I'm doing a BI school project in which I had to collect and clean data to create a multidimensional model. I selected yearly crime data by districts of my country and enriched it with demographics and economics, resulting in three sources. Each source has the data for each year of the sample (2017-2022) for each district, e.g this hierarchy:
- 2017
- District 1
- District 2
- 2018
- District 1
- District 2
Sources relate using the district's zip code as key. Here they are:
Crime data
- Year
- State
- Province
- District (and zip code)
- Crime category
- Amount (for that category, for that district, for that year)
Demographic data
- Year
- District zip code
- Total population
- Average age
- Average home size
- Other similar indicators...
Economics data
- Year
- District zip code
- Mean income
- Other similar indicators...
I was trying to design the multidimensional model considering the facts as the crime-related data (number of crimes for the category and some other computed KPIs), but I'm having some trouble with how to fit in the demographic and economic indicators (which would be used to enrich the crime data analysis). Here are my thougths:
- I can't include demographic and economic indicators in the fact table, as its granularity is defined by the crime categories, so, for instance, I would have repeated population data for each of the crime categories for a district
- I can't include them neither on the district dimension, as the values vary for each year. Same happens for the time dimension (which I doubt if it would make sense at all, since I only have year-level granularity), because the values are linked to the municipality
- I could create an 'indicators' dimension, but it would have a PK composed by two FKs (year and municipality, which are the PKs of other two dimensions), but what I think I've learned of multidimensional models, that doesn't fits a Star or Snowflake schema
- I could have a fact table with its specific district-level granularity for the demographic and economic indicators, but it would still be linked to the original fact table, and I'm not completely sure that two fact tables should be connected
Am I taking the wrong approach here?
Thank you!

------------------------------------------------------------------------

# [STATED TASK]
Please condense the paragraph of the post beginning "I was trying to design the multidimensional model" into a short bulleted list that keeps its main facts. Work only from what the post above states.

------------------------------------------------------------------------

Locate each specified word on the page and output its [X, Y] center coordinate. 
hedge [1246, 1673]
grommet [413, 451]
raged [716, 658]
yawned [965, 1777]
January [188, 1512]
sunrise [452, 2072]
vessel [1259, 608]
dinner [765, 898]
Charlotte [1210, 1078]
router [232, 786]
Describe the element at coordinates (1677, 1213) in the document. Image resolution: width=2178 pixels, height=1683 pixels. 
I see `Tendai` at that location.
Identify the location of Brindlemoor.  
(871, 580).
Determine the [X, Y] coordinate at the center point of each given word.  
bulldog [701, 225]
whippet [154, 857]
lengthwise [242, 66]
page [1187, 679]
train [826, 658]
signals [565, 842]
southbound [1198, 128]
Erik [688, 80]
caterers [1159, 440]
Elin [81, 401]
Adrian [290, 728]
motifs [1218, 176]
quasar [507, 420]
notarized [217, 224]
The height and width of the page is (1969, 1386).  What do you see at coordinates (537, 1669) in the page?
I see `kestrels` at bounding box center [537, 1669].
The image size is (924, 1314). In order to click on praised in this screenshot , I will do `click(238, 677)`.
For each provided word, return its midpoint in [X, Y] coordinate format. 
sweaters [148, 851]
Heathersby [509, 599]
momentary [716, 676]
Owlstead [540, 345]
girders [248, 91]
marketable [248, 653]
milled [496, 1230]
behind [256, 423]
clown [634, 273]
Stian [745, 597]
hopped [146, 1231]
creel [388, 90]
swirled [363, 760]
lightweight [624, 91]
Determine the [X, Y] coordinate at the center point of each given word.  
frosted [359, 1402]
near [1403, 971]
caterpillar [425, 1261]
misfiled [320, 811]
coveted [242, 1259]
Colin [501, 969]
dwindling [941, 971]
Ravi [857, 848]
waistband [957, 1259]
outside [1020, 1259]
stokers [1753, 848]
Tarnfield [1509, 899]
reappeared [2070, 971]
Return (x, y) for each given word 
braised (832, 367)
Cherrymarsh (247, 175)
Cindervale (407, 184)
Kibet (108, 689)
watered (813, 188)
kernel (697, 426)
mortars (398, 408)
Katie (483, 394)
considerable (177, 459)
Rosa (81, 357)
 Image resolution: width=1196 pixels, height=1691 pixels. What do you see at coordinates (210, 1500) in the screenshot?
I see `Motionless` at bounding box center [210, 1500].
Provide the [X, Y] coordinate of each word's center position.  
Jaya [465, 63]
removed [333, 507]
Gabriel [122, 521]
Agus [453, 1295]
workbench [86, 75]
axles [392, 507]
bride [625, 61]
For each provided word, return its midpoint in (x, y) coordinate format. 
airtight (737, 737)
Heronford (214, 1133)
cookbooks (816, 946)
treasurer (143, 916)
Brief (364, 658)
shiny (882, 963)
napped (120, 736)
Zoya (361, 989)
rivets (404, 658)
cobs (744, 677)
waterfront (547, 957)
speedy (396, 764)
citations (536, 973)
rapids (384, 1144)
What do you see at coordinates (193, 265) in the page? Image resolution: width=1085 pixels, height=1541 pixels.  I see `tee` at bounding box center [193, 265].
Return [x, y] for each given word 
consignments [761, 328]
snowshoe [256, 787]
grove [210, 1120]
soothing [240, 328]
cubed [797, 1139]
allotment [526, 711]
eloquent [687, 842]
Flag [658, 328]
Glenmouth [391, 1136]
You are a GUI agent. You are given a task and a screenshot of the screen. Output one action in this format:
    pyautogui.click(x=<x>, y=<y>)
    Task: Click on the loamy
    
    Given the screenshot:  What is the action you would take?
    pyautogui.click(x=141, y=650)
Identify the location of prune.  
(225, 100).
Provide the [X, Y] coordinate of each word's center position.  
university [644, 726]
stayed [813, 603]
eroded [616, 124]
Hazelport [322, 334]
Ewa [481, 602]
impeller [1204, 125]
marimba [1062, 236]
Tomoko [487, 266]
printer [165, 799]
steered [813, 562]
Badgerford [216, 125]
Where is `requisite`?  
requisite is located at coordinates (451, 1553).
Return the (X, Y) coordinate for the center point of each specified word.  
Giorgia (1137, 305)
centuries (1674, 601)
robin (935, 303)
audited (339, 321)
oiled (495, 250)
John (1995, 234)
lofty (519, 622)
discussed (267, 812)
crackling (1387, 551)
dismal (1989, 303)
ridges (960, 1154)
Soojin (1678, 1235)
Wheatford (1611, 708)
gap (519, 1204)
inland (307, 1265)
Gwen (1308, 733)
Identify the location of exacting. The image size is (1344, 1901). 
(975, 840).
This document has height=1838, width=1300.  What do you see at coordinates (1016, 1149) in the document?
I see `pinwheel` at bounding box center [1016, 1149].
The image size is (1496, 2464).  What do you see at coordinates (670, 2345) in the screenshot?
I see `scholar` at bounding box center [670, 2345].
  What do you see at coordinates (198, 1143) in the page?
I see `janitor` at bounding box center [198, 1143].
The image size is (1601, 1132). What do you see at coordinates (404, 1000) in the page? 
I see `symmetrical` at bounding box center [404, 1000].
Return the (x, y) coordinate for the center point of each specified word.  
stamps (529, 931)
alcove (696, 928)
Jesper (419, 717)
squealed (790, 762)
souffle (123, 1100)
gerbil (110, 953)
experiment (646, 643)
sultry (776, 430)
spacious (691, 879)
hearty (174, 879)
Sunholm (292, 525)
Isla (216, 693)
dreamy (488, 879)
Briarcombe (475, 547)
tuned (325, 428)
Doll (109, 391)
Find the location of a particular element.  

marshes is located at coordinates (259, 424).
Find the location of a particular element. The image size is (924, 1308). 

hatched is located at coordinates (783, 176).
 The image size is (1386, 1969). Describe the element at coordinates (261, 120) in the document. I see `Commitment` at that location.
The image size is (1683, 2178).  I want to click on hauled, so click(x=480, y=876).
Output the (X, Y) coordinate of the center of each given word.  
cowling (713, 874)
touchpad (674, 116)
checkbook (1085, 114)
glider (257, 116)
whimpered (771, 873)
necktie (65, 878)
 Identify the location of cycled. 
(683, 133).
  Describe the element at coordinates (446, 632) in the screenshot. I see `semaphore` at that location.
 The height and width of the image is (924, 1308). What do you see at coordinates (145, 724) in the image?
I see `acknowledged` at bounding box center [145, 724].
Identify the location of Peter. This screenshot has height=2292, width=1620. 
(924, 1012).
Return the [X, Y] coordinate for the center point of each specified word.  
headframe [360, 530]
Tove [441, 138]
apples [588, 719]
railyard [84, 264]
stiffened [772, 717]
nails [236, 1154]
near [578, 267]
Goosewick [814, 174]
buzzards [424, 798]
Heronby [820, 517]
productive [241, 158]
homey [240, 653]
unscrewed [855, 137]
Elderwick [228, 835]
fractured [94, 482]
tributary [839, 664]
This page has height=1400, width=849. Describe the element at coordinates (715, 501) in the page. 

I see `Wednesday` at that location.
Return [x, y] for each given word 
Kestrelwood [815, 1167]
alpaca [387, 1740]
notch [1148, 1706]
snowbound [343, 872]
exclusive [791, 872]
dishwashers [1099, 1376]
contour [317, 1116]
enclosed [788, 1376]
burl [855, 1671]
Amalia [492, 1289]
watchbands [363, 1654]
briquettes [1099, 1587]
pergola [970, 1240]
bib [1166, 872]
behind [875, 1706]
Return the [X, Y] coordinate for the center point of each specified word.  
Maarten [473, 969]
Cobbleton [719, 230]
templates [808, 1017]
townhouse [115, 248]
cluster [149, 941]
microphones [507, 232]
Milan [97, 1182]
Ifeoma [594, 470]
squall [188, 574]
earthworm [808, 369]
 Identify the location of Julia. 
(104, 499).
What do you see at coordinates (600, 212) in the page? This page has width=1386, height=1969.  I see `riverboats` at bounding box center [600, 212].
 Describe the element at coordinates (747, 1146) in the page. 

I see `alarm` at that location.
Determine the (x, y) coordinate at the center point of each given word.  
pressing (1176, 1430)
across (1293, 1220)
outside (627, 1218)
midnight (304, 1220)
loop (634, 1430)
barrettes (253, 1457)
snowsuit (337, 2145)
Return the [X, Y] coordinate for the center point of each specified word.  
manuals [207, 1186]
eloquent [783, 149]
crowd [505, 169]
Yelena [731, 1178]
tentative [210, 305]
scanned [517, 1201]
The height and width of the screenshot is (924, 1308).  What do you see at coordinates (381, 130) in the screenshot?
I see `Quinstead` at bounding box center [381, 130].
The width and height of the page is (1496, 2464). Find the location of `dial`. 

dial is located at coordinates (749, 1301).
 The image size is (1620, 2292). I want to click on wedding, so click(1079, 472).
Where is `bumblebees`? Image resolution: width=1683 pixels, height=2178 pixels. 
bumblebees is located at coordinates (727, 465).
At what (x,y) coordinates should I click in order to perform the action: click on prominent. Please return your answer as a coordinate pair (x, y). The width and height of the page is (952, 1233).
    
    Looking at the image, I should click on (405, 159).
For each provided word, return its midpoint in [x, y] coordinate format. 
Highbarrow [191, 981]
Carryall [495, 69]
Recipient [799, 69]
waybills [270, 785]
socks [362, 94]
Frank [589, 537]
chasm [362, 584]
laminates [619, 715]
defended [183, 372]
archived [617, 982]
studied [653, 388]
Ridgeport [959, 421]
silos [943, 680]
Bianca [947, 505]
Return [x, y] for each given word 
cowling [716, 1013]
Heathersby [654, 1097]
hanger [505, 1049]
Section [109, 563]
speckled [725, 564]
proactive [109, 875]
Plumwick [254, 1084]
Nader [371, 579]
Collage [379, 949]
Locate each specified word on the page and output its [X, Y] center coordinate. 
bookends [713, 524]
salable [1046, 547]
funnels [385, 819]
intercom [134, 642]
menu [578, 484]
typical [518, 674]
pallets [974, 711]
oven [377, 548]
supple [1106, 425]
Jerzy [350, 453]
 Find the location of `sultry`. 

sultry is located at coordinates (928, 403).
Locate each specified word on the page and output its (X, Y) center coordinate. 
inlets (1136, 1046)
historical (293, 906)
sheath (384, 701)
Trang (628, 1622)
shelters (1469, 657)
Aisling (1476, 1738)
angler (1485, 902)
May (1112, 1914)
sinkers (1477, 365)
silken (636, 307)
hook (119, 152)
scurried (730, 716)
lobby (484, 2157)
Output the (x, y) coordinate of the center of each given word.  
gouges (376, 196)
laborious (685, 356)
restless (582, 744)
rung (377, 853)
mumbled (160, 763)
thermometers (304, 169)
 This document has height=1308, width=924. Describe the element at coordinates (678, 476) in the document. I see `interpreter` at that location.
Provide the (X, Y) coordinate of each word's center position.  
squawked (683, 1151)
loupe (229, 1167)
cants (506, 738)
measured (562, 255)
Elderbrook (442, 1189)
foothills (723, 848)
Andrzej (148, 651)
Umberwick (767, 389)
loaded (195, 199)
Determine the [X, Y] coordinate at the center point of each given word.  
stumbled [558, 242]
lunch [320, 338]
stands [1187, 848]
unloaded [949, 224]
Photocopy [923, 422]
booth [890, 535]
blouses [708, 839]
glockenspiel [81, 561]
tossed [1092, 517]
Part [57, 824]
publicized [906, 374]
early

------------------------------------------------------------------------

# [RESPONSE TO THIS EXERCISE]
- Planned facts: crime-related data, meaning the number of crimes per category plus some other computed KPIs.
- Difficulty: unclear how to fit in the demographic and economic indicators.
- Purpose of those indicators: to enrich the analysis of the crime data.